I really liked the simplicity of the Trapper list. At the time, my list of lists were getting wild. The trapper list put things into perspective for me. I use to camp/cabin squat at Grandpa's Lake Cabin. This list makes good sense and is not expensive to establish.

gil

Very interesting in it's simplicity, thanks.

Gil.

Quietus

There is no mention of bottles of Tabasco, so ipso facto the list is no good.
 
Seriously though, it's a decent list for the purpose.  Sort of bland on the foodstuffs, but a belly full of bland food is better than going hungry.  Other preppers might want to consider the flavoring of what goes into otherwise bland food, and think towards the ketchup flavor, onion powder, garlic powder, cumin, cayenne, etc.  Flavored food helps out morale during a period of transitioning... to this guy's list.
 
These days, it pays to consider what type of farmer's matches, since the trend is towards "safer" matches, the good ones are harder to find, 'specially on a Walmart trip.  Here, the last source for real matches is an old hardware/general merchandise store that keeps its head above the local Walmart waters.
 
I didn't see mention of cooking oil.  Lard does work.  Make your choice.   Laid-in olive oil might suit most people better than lard does.
 
Is anybody into cooking their bread in a frypan, yeastless?  That's bannock, it's pretty decent (and I see that the list substitutes Bisquick for baking powder and flour.)  Bannock is pretty good bread, and frying pan fresh bread is a nice thing when the oven doesn't work..  If anybody is interested I'll give an old recipe  for bannock in another thread.

Sunflower

October 13, 2012, 09:26:42 pm #3 Last Edit: October 13, 2012, 09:30:56 pm by Sunflower
Quote from: Quietus on October 13, 2012, 08:41:53 pm
  If anybody is interested I'll give an old recipe  for bannock in another thread.

Yes Quietus - recipe would do us good.

I agree with all you wrote in regard to flavor and appeal.
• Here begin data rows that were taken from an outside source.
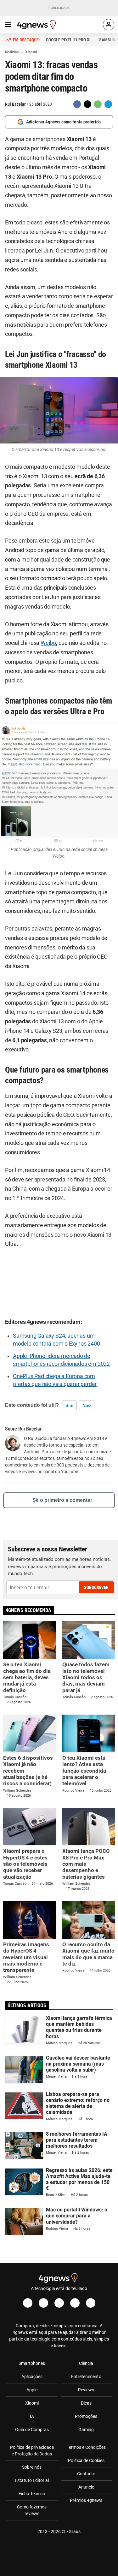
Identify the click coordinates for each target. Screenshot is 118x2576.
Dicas (86, 2403)
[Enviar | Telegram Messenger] (108, 104)
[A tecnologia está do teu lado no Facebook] (27, 2303)
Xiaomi (32, 2403)
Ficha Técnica (32, 2493)
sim (69, 1405)
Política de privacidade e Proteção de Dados (32, 2450)
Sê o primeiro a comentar (62, 1500)
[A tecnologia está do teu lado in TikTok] (75, 2303)
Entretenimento (86, 2376)
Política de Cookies (86, 2460)
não (86, 1405)
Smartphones (32, 2363)
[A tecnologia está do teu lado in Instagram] (43, 2303)
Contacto (86, 2473)
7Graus (73, 2531)
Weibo (48, 643)
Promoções (86, 2416)
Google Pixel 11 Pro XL (69, 39)
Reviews (86, 2389)
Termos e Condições (86, 2447)
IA (32, 2416)
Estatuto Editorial (32, 2480)
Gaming (86, 2429)
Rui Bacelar (15, 104)
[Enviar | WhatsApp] (98, 104)
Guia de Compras (32, 2429)
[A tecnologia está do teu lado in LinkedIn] (90, 2303)
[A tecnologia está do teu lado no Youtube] (59, 2303)
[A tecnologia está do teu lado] (37, 24)
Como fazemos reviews (32, 2510)
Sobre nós (32, 2467)
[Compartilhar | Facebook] (77, 104)
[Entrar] (108, 24)
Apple (31, 2389)
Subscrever (96, 1587)
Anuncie (86, 2487)
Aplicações (31, 2376)
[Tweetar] (87, 104)
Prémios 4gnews (86, 2500)
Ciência (86, 2363)
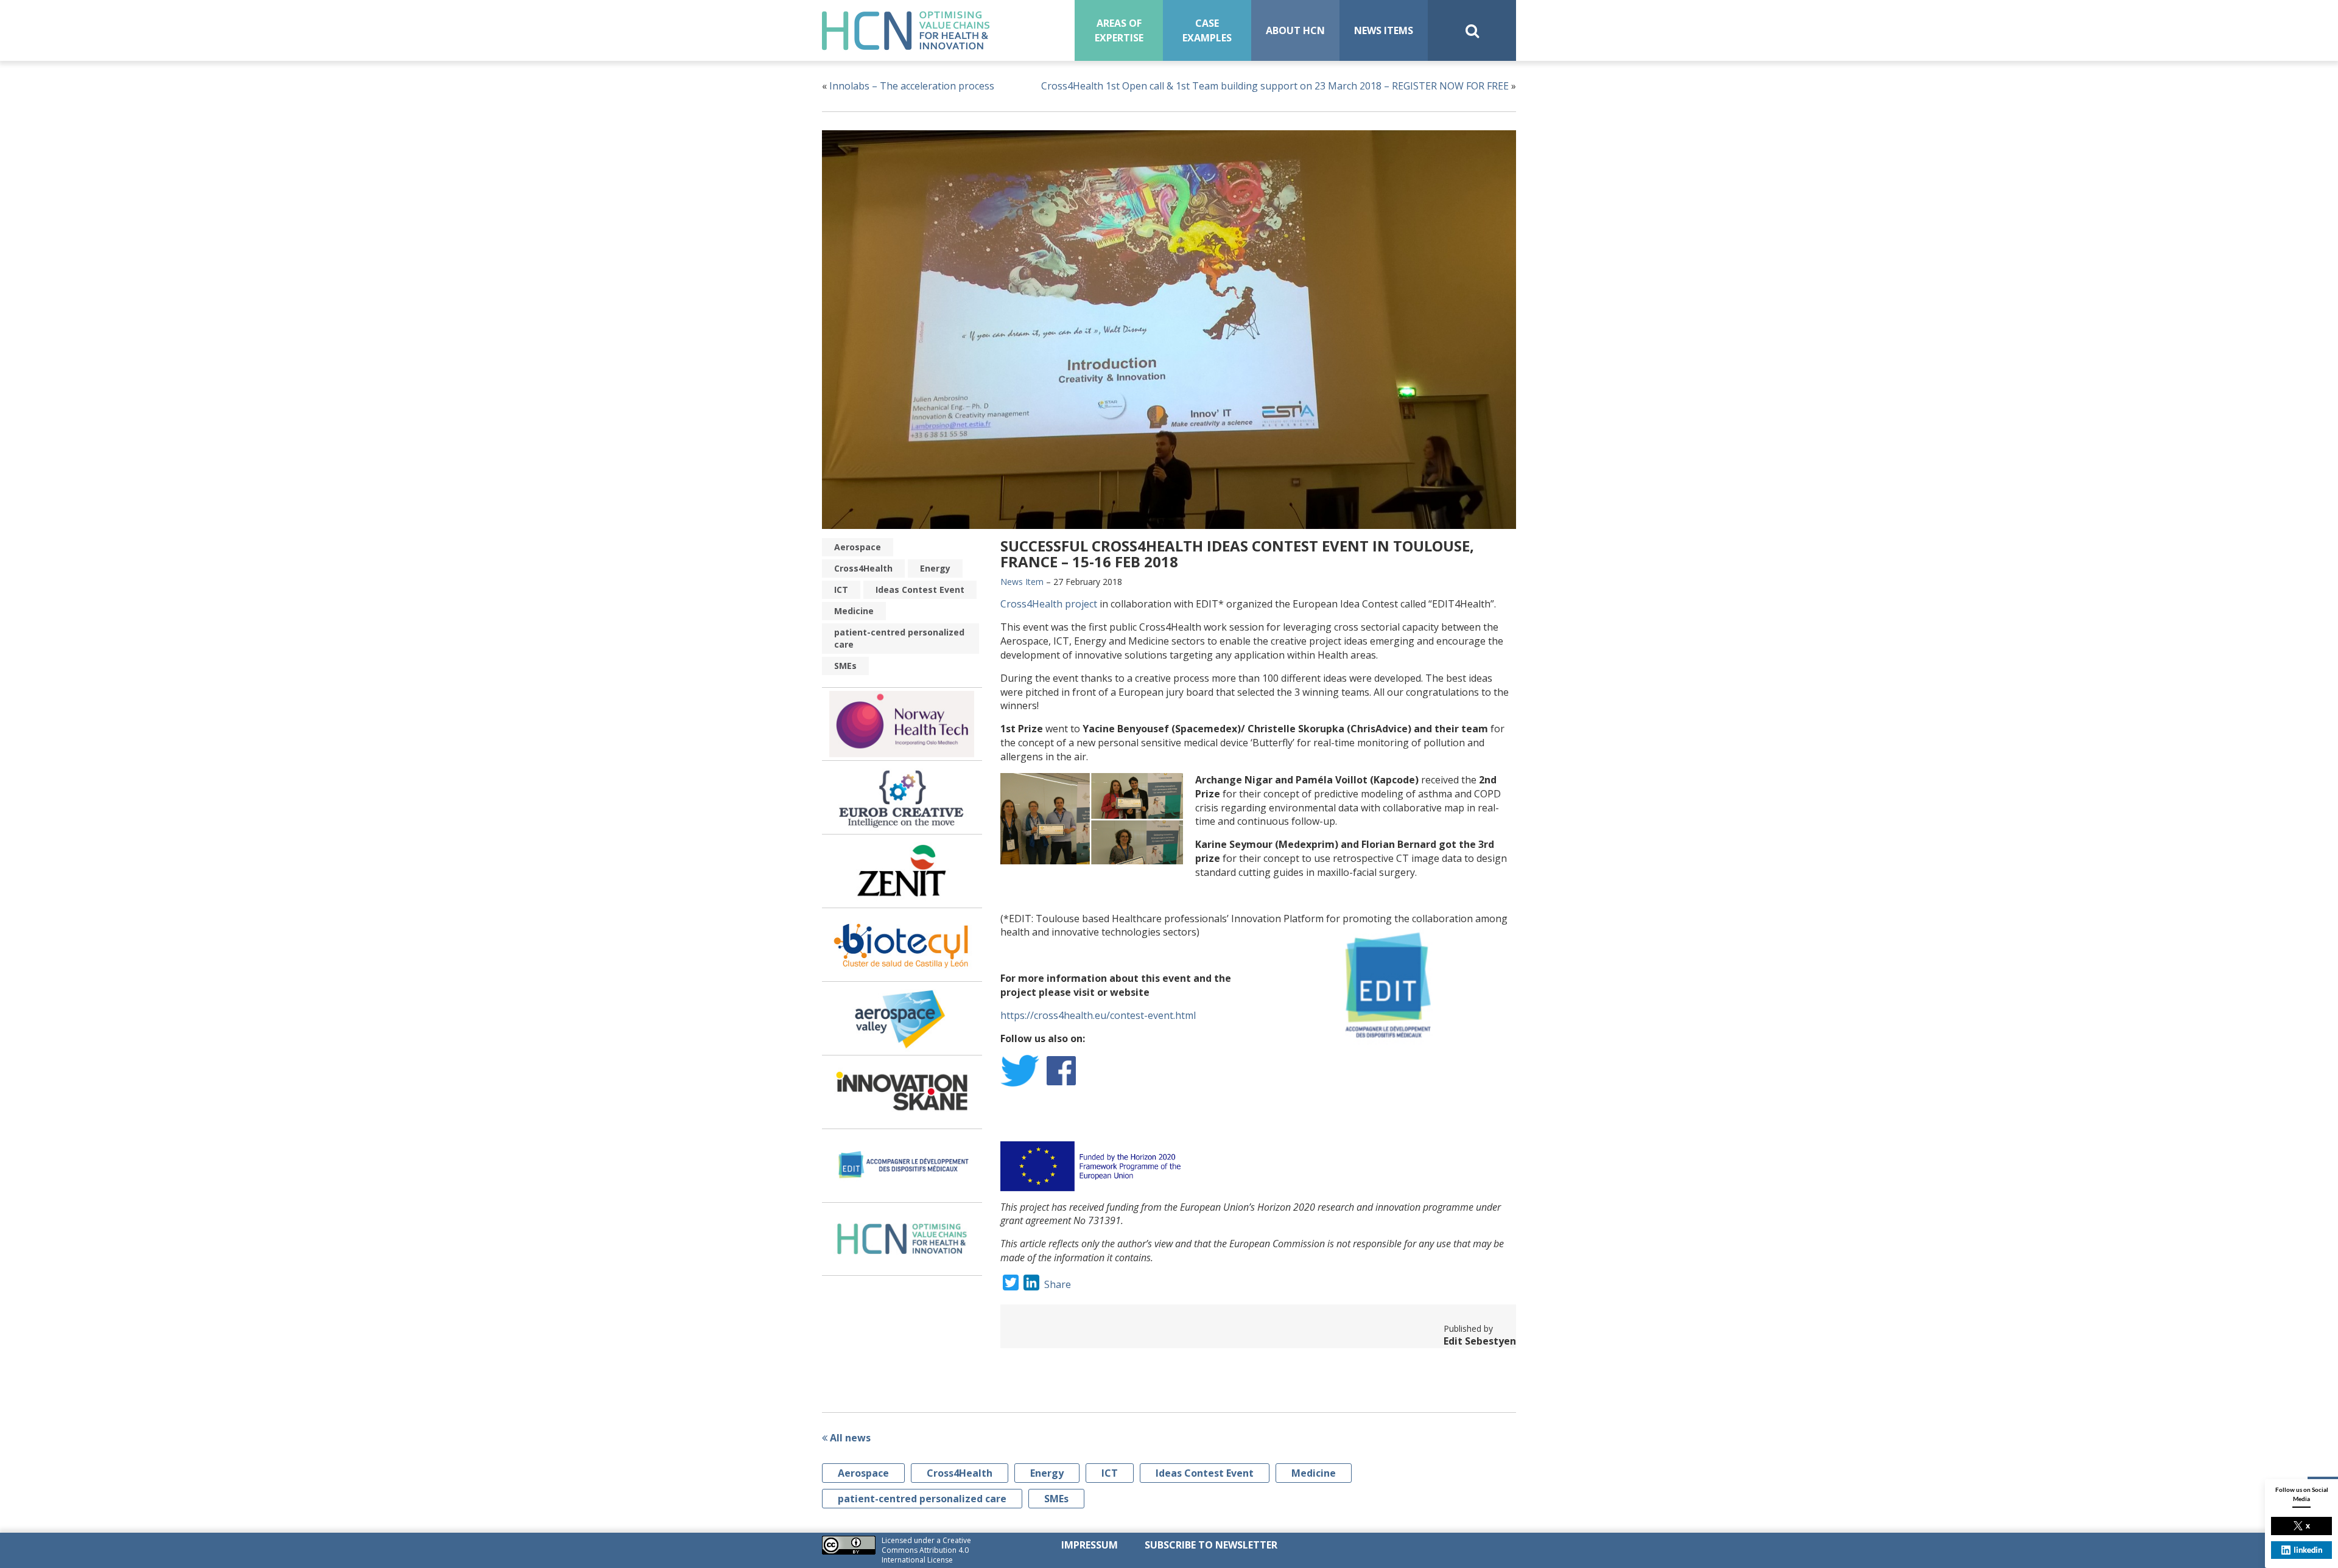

The list was designed for the pilot that was coming back to land on the frozen lake to pickup the trapper at the end of season. This way the plane did not come up empty. The seal drums helped to keep the varmints from feasting during off season. There is always a weight limit to what stuff can be hauled in, so that is how the trappers before him did it.

I will try to locate that story on Survival blog. It is a good one.